=== Task details ===
A verbatim repeat of the records beneath this line is needed.

· · · · · · ·

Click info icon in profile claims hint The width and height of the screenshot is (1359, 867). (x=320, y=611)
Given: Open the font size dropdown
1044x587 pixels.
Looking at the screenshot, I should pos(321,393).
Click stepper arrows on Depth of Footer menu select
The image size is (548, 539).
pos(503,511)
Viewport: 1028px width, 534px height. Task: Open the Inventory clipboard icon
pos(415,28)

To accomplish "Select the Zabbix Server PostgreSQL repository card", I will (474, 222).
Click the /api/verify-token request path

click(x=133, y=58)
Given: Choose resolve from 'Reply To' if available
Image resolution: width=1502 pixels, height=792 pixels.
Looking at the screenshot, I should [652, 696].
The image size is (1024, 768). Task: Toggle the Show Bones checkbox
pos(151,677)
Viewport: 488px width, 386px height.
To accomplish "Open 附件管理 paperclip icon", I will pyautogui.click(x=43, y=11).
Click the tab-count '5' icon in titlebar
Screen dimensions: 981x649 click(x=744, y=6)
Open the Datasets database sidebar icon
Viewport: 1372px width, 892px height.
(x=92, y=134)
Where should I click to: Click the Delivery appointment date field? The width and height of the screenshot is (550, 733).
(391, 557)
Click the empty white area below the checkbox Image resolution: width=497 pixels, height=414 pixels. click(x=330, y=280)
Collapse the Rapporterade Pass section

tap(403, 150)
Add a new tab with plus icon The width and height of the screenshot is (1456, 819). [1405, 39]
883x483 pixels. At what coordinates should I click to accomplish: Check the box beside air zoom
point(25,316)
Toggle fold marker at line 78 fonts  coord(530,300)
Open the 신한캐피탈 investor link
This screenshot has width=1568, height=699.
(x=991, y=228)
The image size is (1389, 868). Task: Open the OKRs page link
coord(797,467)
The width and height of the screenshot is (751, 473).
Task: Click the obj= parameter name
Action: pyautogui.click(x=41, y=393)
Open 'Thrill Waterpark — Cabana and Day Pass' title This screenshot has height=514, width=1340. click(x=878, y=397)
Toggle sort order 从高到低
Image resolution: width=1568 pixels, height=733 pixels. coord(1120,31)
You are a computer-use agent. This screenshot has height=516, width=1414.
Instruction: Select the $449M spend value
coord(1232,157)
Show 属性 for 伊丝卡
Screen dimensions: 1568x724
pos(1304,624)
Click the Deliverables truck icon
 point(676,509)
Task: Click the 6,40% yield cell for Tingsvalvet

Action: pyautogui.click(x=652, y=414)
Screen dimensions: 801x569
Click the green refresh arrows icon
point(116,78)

· · · · · · ·

=== Exercise answer ===
Click info icon in profile claims hint The width and height of the screenshot is (1359, 867). (x=320, y=611)
Given: Open the font size dropdown
1044x587 pixels.
Looking at the screenshot, I should pos(321,393).
Click stepper arrows on Depth of Footer menu select
The image size is (548, 539).
pos(503,511)
Viewport: 1028px width, 534px height. Task: Open the Inventory clipboard icon
pos(415,28)

To accomplish "Select the Zabbix Server PostgreSQL repository card", I will (474, 222).
Click the /api/verify-token request path

click(x=133, y=58)
Given: Choose resolve from 'Reply To' if available
Image resolution: width=1502 pixels, height=792 pixels.
Looking at the screenshot, I should [652, 696].
The image size is (1024, 768). Task: Toggle the Show Bones checkbox
pos(151,677)
Viewport: 488px width, 386px height.
To accomplish "Open 附件管理 paperclip icon", I will pyautogui.click(x=43, y=11).
Click the tab-count '5' icon in titlebar
Screen dimensions: 981x649 click(x=744, y=6)
Open the Datasets database sidebar icon
Viewport: 1372px width, 892px height.
(x=92, y=134)
Where should I click to: Click the Delivery appointment date field? The width and height of the screenshot is (550, 733).
(391, 557)
Click the empty white area below the checkbox Image resolution: width=497 pixels, height=414 pixels. click(x=330, y=280)
Collapse the Rapporterade Pass section

tap(403, 150)
Add a new tab with plus icon The width and height of the screenshot is (1456, 819). [1405, 39]
883x483 pixels. At what coordinates should I click to accomplish: Check the box beside air zoom
point(25,316)
Toggle fold marker at line 78 fonts  coord(530,300)
Open the 신한캐피탈 investor link
This screenshot has width=1568, height=699.
(x=991, y=228)
The image size is (1389, 868). Task: Open the OKRs page link
coord(797,467)
The width and height of the screenshot is (751, 473).
Task: Click the obj= parameter name
Action: pyautogui.click(x=41, y=393)
Open 'Thrill Waterpark — Cabana and Day Pass' title This screenshot has height=514, width=1340. click(x=878, y=397)
Toggle sort order 从高到低
Image resolution: width=1568 pixels, height=733 pixels. coord(1120,31)
You are a computer-use agent. This screenshot has height=516, width=1414.
Instruction: Select the $449M spend value
coord(1232,157)
Show 属性 for 伊丝卡
Screen dimensions: 1568x724
pos(1304,624)
Click the Deliverables truck icon
 point(676,509)
Task: Click the 6,40% yield cell for Tingsvalvet

Action: pyautogui.click(x=652, y=414)
Screen dimensions: 801x569
Click the green refresh arrows icon
point(116,78)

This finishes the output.